Американцам после Перл-Харбора пути в Малайзию напрочь были закрыты, их
оборонная промышленность стала остро нуждаться в каучуке. Они решили
возродить бразильские, заброшенные в двадцатых годах Фордом, старые
плантации каучуконосов. Были выделены под это дело громадные деньги, на
которые правительство Бразилии обязывалось навербовать сорок тысяч молодых
мужчин от восемнадцати до тридцати пяти лет. Контора называлась "Агентство
суперинтендантства Амазонии" (АСА). Жить им с Еленой было не на что,
перспектив впереди не маячило никаких. И он решил завербоваться, решил
попытать счастья. Елена проплакала всю ночь, но наутро сказала: езжай! Она
же будет ждать. Столько, сколько нужно. И протянула блокнот из девяноста
шести листов в клетку. Сказала: будешь писать письма с таким расчетом, чтоб
последнее письмо, девяносто шестое, пришло за несколько дней до твоего
возвращения. Он тогда еще пошутил: мол, если не будет возможности посылать
по почте, значит, станет бросать письма в Амазонку, а она пусть, дескать,
тут их ловит... Но Елена, похоже, шутку не поняла.

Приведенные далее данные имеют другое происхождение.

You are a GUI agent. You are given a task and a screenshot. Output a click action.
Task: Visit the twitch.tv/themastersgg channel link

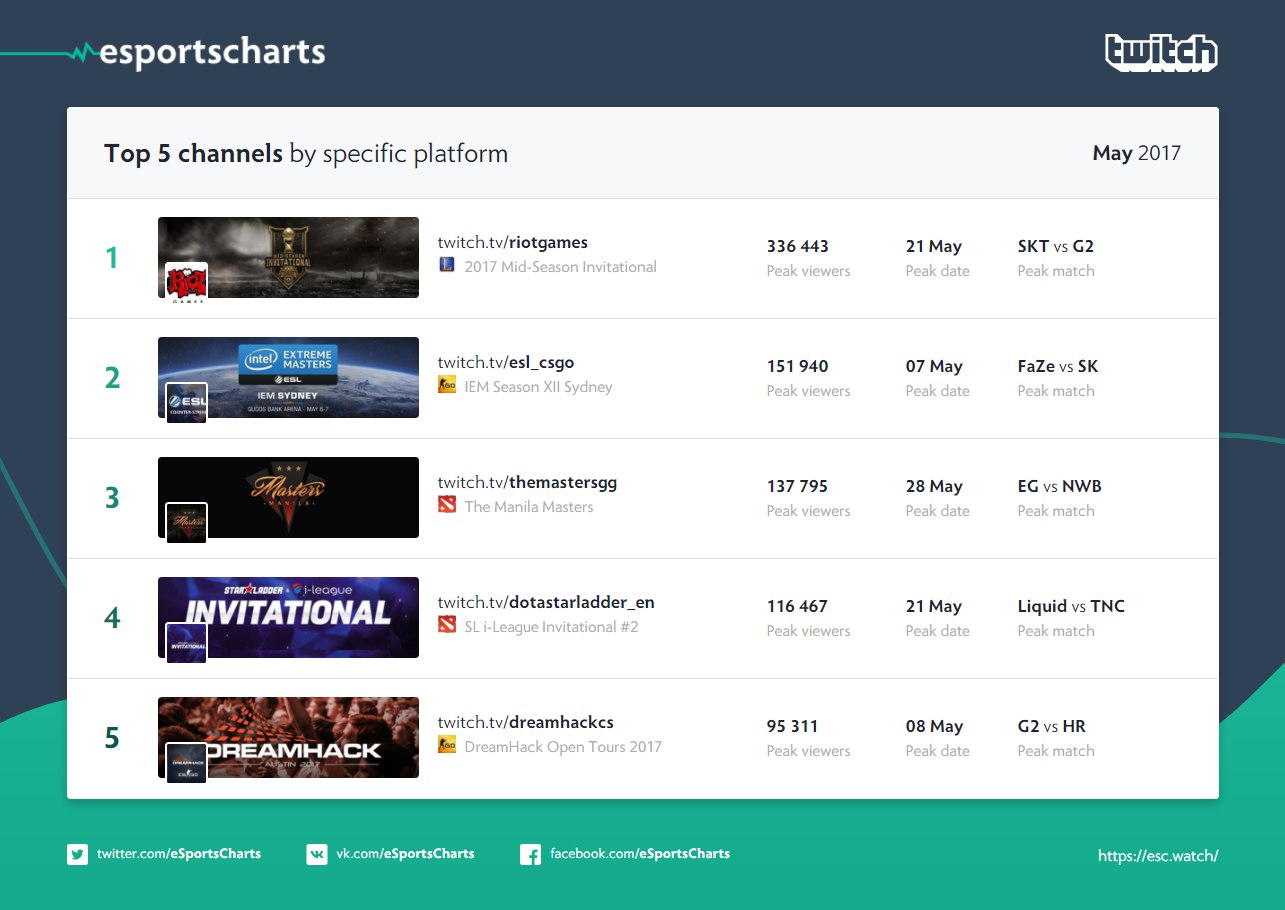coord(527,482)
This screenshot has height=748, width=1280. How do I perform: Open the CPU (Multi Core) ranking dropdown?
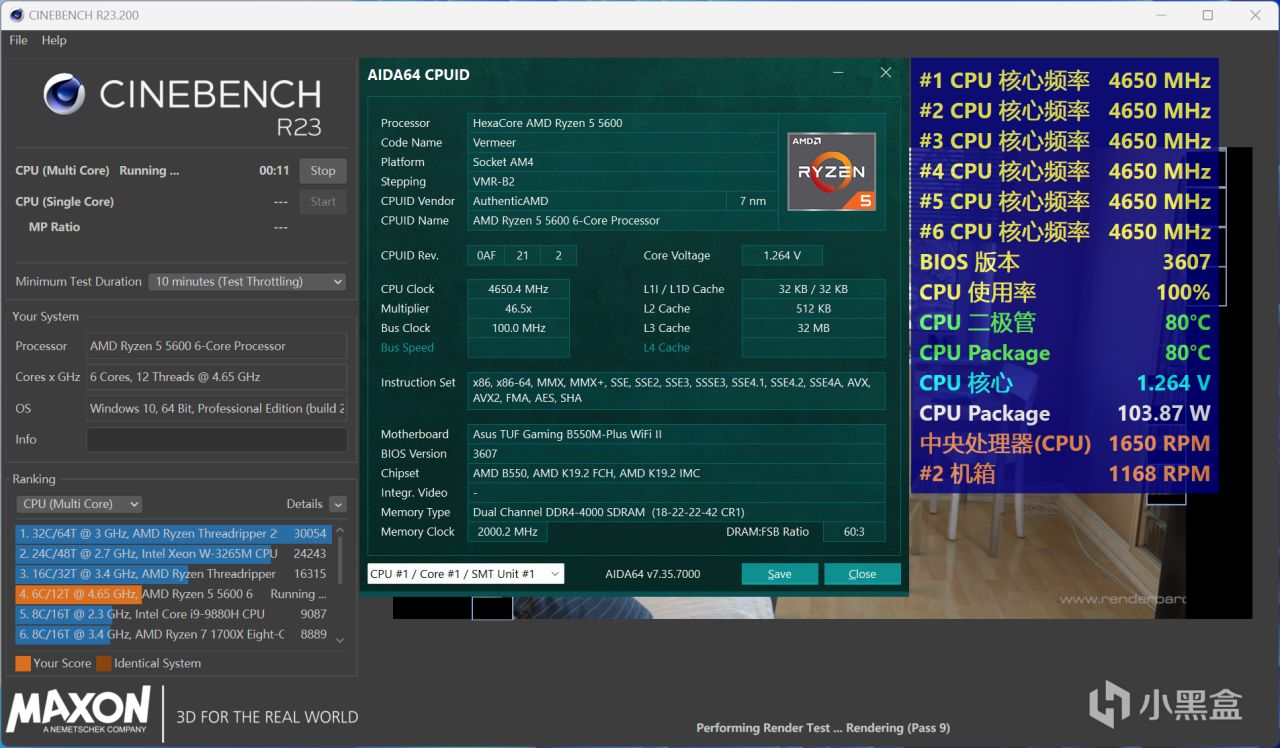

Последний перед отъездом день они решили провести вдали от города, на
берегу океана. Пили вино, жарили на углях мясо, дурачились и целовались. Он
сплел для нее венок из диких подсолнухов - увы, русские ромашки в Бразилии
не растут, зато растут дикие подсолнухи, размером, как крупные ромашки, -вот
из них-то он и сплел ей венок. Так она в памяти у него и осталась: белокурые
волосы, голубые глазищи, и на голове - огромный венок из диких подсолнухов,
которые издали выглядели как огромные ромашки; слева - зеленое море
бразильского леса, а справа - стоящий стеной Атлантический океан, где
далеко-далеко за этой пропастью соленой воды есть на свете заснеженная
Россия...
На следующий день, когда они разместились на старинном колесном
пароходе, - Елена стояла на пристани и смотрела на него заплаканными
глазами, - он вырвал из блокнота листок, написал на нем, что любит ее, что
она для него самый дорогой и близкий на свете человек, свернул из листка
кораблик и бросил в воду. Волна прибила кораблик к берегу, Елена достала его
с помощью какой-то палки, прочитала, прижала к груди и закивала головой.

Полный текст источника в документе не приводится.